- Input records -

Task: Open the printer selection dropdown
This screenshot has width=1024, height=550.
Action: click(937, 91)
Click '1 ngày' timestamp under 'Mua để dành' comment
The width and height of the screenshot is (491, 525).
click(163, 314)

- What the exercise asks -
All of the entries, from the first line to the last, should be duplicated exactly.

- Output of the exercise -
Task: Open the printer selection dropdown
This screenshot has width=1024, height=550.
Action: click(937, 91)
Click '1 ngày' timestamp under 'Mua để dành' comment
The width and height of the screenshot is (491, 525).
click(163, 314)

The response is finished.